DARK DESIGN: tool-breaking & the uncanny is my Master's Thesis Book for California College of the Arts. It is a 400-page collection of my graphic, industrial design, and film explorations while at CCA. In it, I argue that our technological era is defined by the progressive covering and obscuration of "how things work," both because of smooth, minimal design aesthetics and the complexity of the algorithms that structure our lives. An anti design, a "dark design" is called for. "Dark design" exposes the operation of tools by breaking them, in lingering on the edge of the uncanny valley, in being less about communicating a message and more about being a message. That is, in these ways dark design "short circuits" our expectations and tells us something new about the materials, tools, and ideas used in the work.

Below are some examples of the layouts and content of the book, some of which I will be posting and reworking as parts of my portfolio.
The cover art, which is created using Zalgo Text. See my project about the cover design for more information.
The chapter, "PHONE-BEING: DESIGN & DISAVOWAL" discusses the way in which our designed world is made to make us not care about the inherent problems of today's capitalism. It is styled as an MLA college paper.
Data visualization and glitch make up part of the discussion of design aesthetics. The "glitch aesthetic" may be dead and overused, but it tells us something about the way our culture relates to the past, the ghostliness we ascribe to broken technology, and the way in which we desire imperfect things. Below, a project in color-sorting which investigates the color of the internet. These two images are sorted color visualizations of two of my Pinterest boards.

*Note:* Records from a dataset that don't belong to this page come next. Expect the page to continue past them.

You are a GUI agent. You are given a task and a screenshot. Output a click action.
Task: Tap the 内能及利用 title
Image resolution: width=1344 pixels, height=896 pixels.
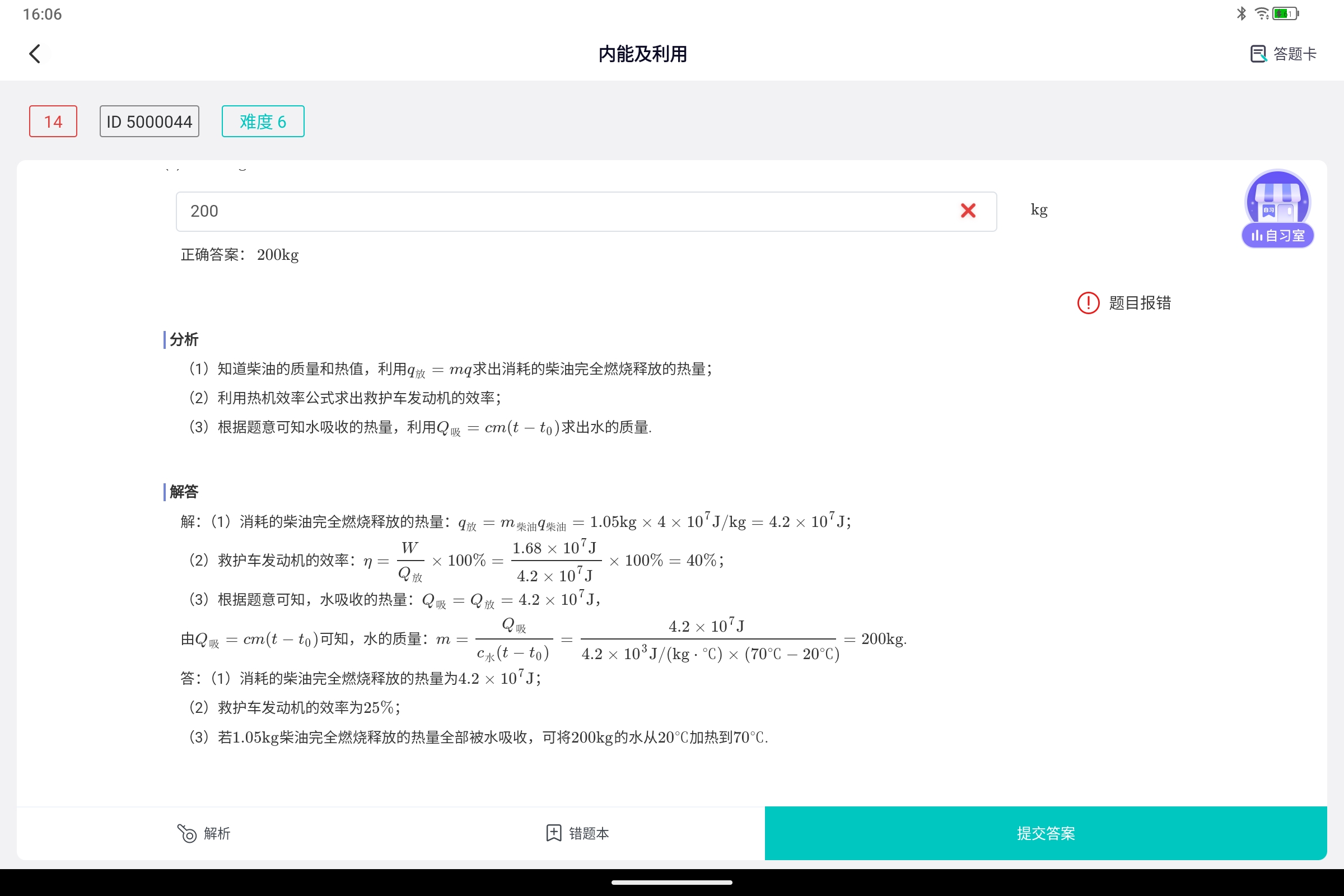[x=643, y=54]
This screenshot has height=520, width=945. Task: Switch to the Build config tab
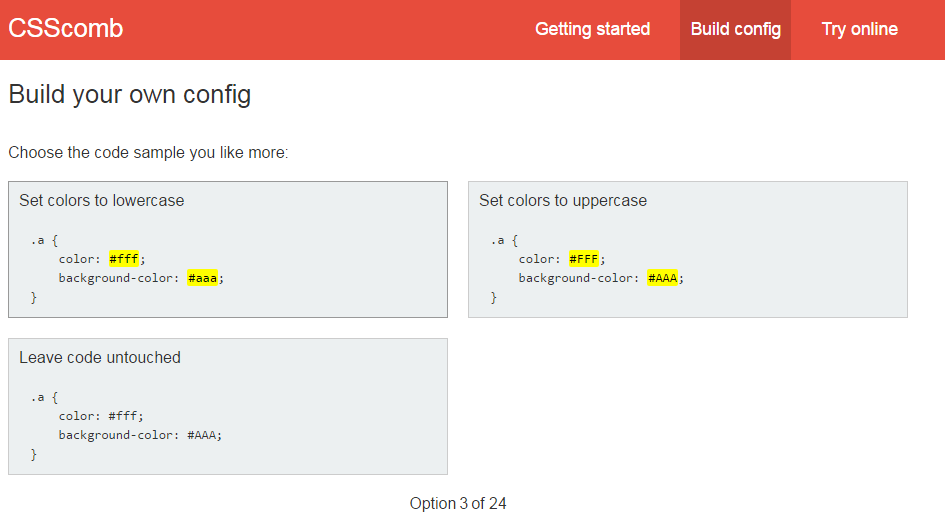coord(735,30)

In marrying critical discussion and project-based work, my book explicitly discusses the methodology of dark design. How can we break tools? Crash it, burn it, exploit it, mark it, there is an infinity of ways to be bad.

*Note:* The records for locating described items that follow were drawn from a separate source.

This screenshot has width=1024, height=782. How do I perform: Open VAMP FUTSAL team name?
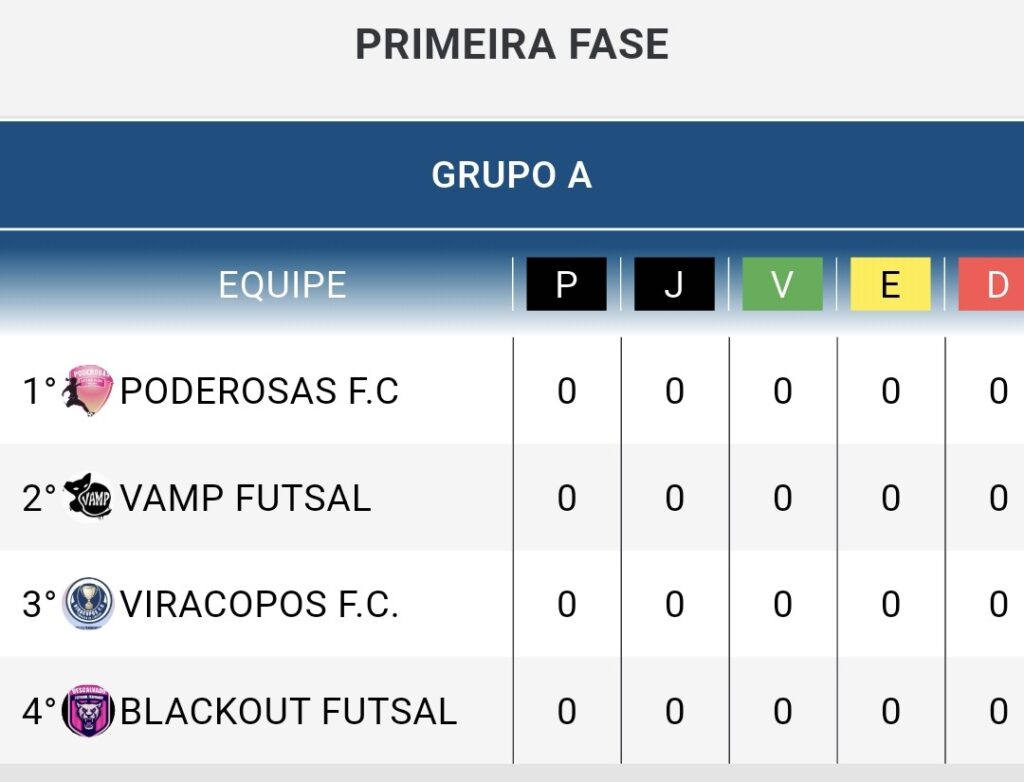[x=246, y=498]
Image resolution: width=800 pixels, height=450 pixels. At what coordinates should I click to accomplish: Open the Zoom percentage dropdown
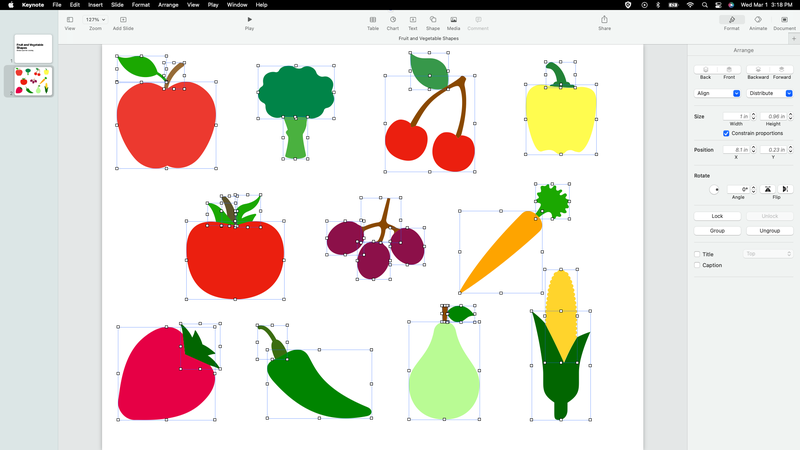tap(94, 19)
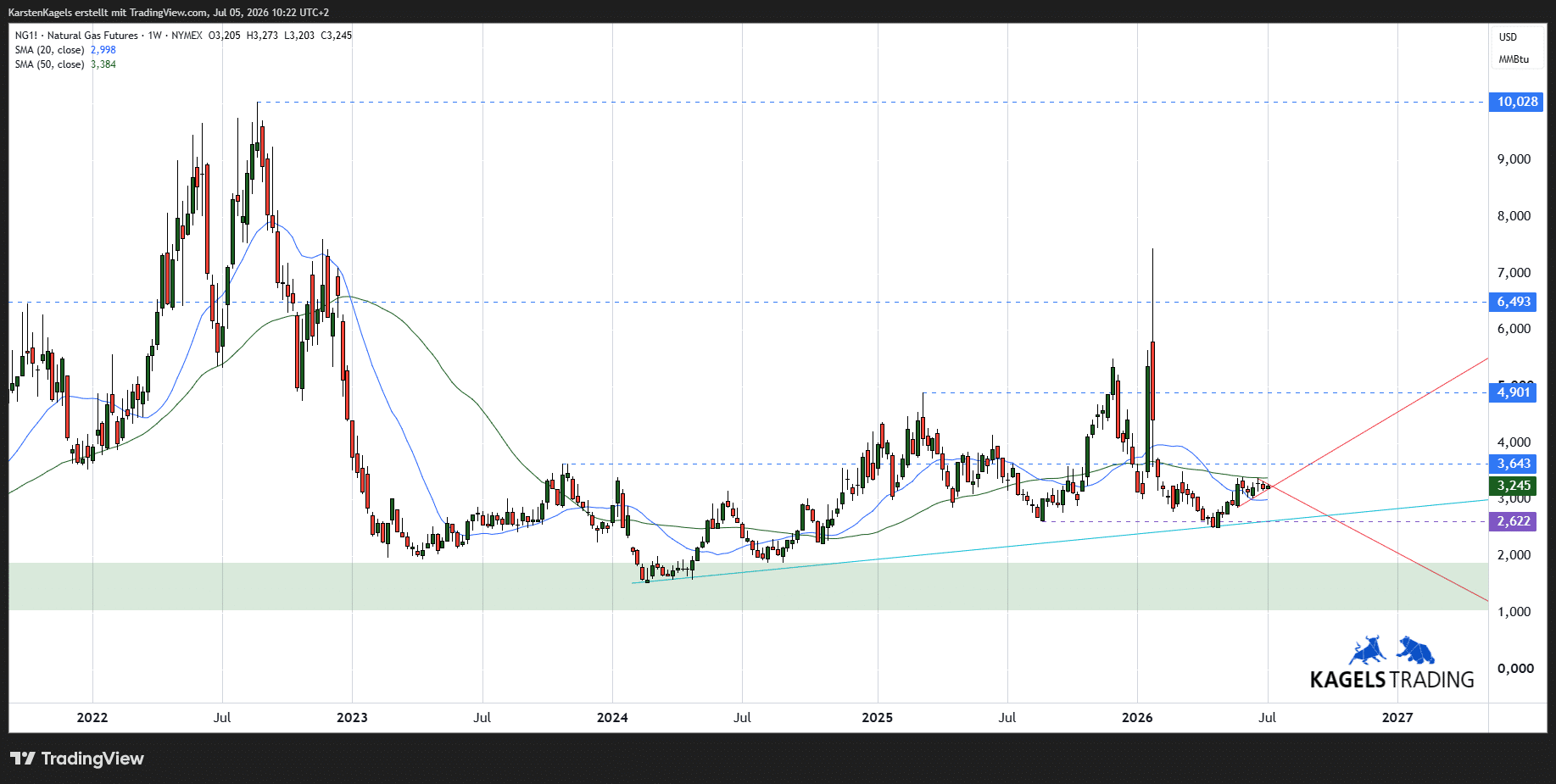Click the 2027 marker on time axis
1556x784 pixels.
pos(1397,718)
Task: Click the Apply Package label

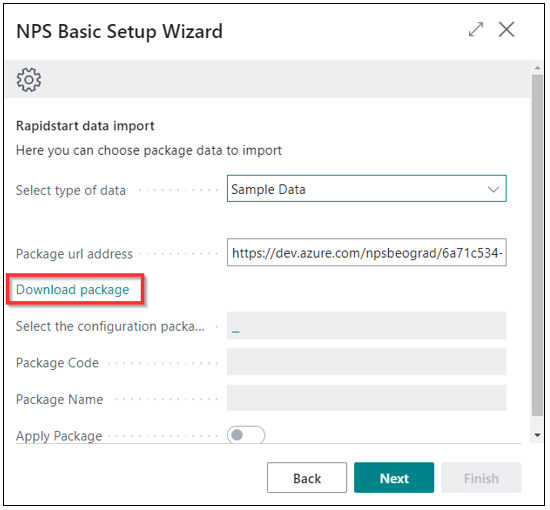Action: (59, 436)
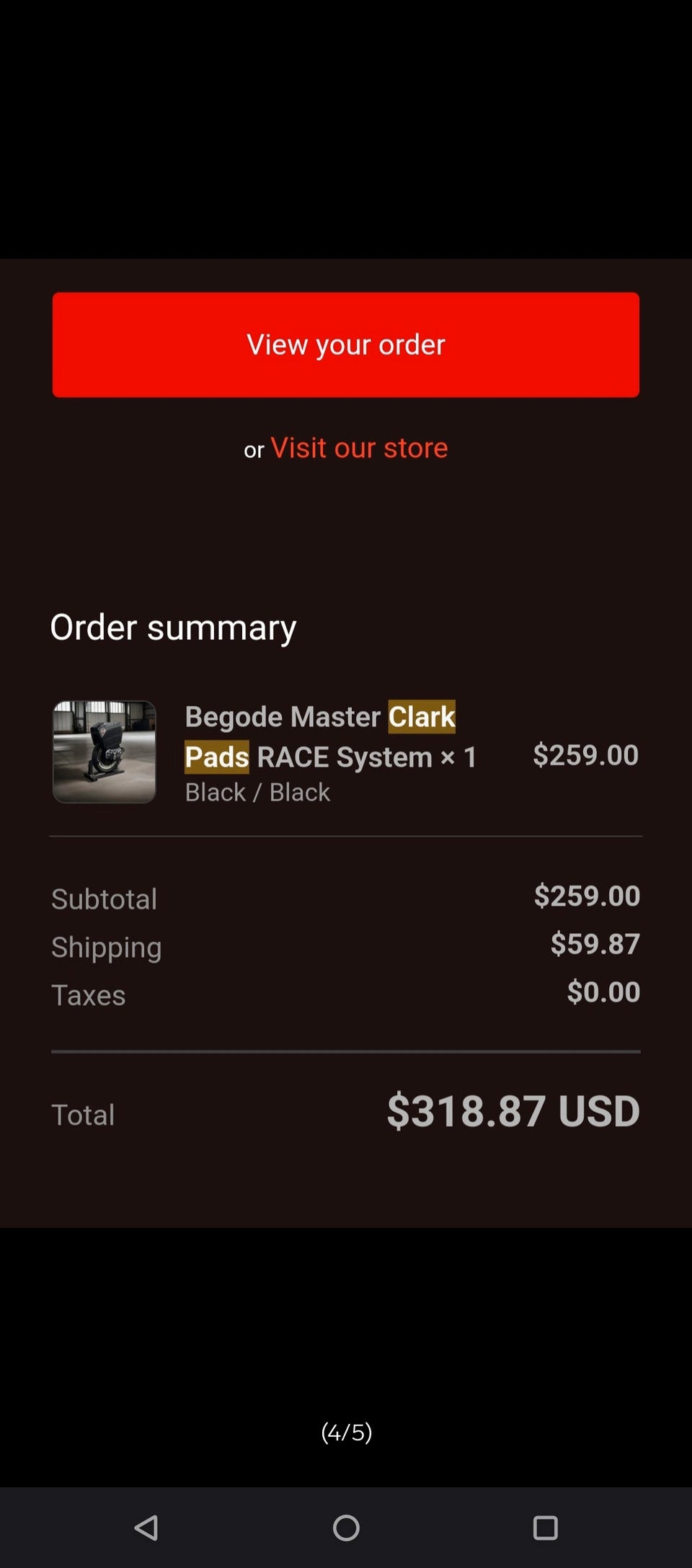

A large section of the book includes my explorations in 3D photogrammetry, a project I call "The UnMET." The UnMET is a series of scans of statues from the Metropolitan in NYC that were "acquired" without permission or knowledge from the museum. These stolen artifacts are the product of their procurement: broken, incomplete meshes torn into fragments by the low-light surreptitious nature of my scanning. This method produced forms which echoed the ruined state of the statues in the museum itself: broken ghosts of broken ghosts of their former selves.
The relationship between broken tools and the uncanny are discussed via my favorite movie, Blade Runner (1982). The androids of Blade Runner--the replicants--are broken tools. And it is this very brokenness of them which short circuits our idea of what it is to be human. In exploring the world of the film I created graphics, currency, and film sets in the style of Los Angeles 2019.
The book ends by looking outward toward the idea of posthumanism; the concept of incorporating non-human points of view into our ethics and worldview. This concept, typically discussed in terms of ecology, applies equally to the tools and materials which we use to make things. I extend the arguments of Tim Morton about "the end of the world" to say that if we are to truly accept the nonhuman into our thoughts, then the nonhuman must be able to drive and determine the things that we make. Tool-breaking and broken-tools might be thought of in this context as not the "breaking" of a tool, but the breaking of our ideas about how a tool, or any "thing," should behave. Specifically, tool-breaking teaches us that the world and the things in it -- even those that we create -- are not "for us," even when they are designed for us. Submitting ourselves to this idea may open up new ways to see the world and our place within it.
This book is not available for purchase but my intention is to make some version of it available in some medium in 2018.